Association chairman Geoff Annals said the association commissioned the report to explore what might be feasible within the current framework and without requiring government subsidies.
One option was KiwiHealth, an umbrella name which would be adopted for public health insurance (PHI) polices from existing health insurance providers.
The approach was similar to that adopted for KiwiSaver, he said.
No government subsidies would be involved, he said.
While the initiatives relied on the Government endorsing a mandatory employer subsidy, the fiscal impact of the scheme should be neutral to the Crown.
A health workforce provided benefits to individuals as well as employers. KiwiHealth had been modelled on the basis employers offered a subsidy to their employees of up to $500 per year, should the employee wish to participate, Mr Annals said.
''There is a promising opportunity for private healthcare to contribute to better health outcomes through easier and faster access to elective services.''
All policies would need to cover major medical events at a minimum, including specialist appointments, advanced diagnostics and elective surgery, he said.
KiwiHealth was designed to utilise the current PHI system as far as possible, including major policy types.
It was hoped to avoid unnecessary administrative costs.

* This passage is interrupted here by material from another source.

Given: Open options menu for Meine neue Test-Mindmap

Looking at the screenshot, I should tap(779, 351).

Employers already offering PHI to employees would be able to continue their existing coverage and schemes, Mr Annals said.

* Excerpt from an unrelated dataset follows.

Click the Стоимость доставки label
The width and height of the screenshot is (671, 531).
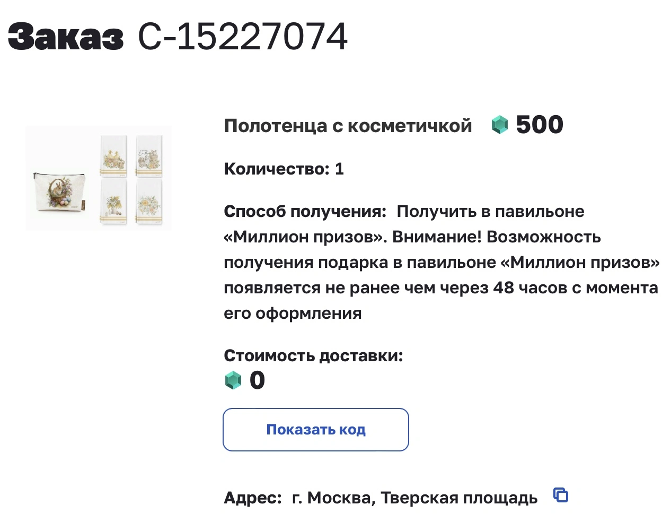pyautogui.click(x=313, y=355)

Based on current research and initial economic modelling, the expected benefits of KiwiHealth included: improved access to health care for employees; reduced pressure on public health care; higher productivity and less absenteeism.
Research indicated privately funded elective services had significantly shorter waiting times than services funded publicly, he said.
Increased access to PHI would allow for increased access to elective care, potentially leading to a healthier workforce.
KiwiHealth would fund about 50,000 additional elective surgical procedures and between 45,000 and 70,000 ''other'' encounters a year by 2027 - of which some would directly substitute publicly-funded procedures and some would be additional.
Also, the social impact early detection and improved management of chronic disease had many non-financial benefits to families and societies, Mr Annals said.
Increased access to elective surgery meant early detection and intervention was more likely to occur.
''With the right preventive treatments, this has the potential to reduce the burden of ill health in future years.''
However, as with any policy initiative, there were some limitations needing further consideration, he said.
Those included the impact on individuals in part-time employment, those who were self-employed, or those performing non-market activities such as looking after children or the elderly.
''From an economic standpoint, the option of doing nothing and relying on publicly-funded health care simply ignores an already evident trend and shifts the financial burden to future generations,'' Mr Annals said.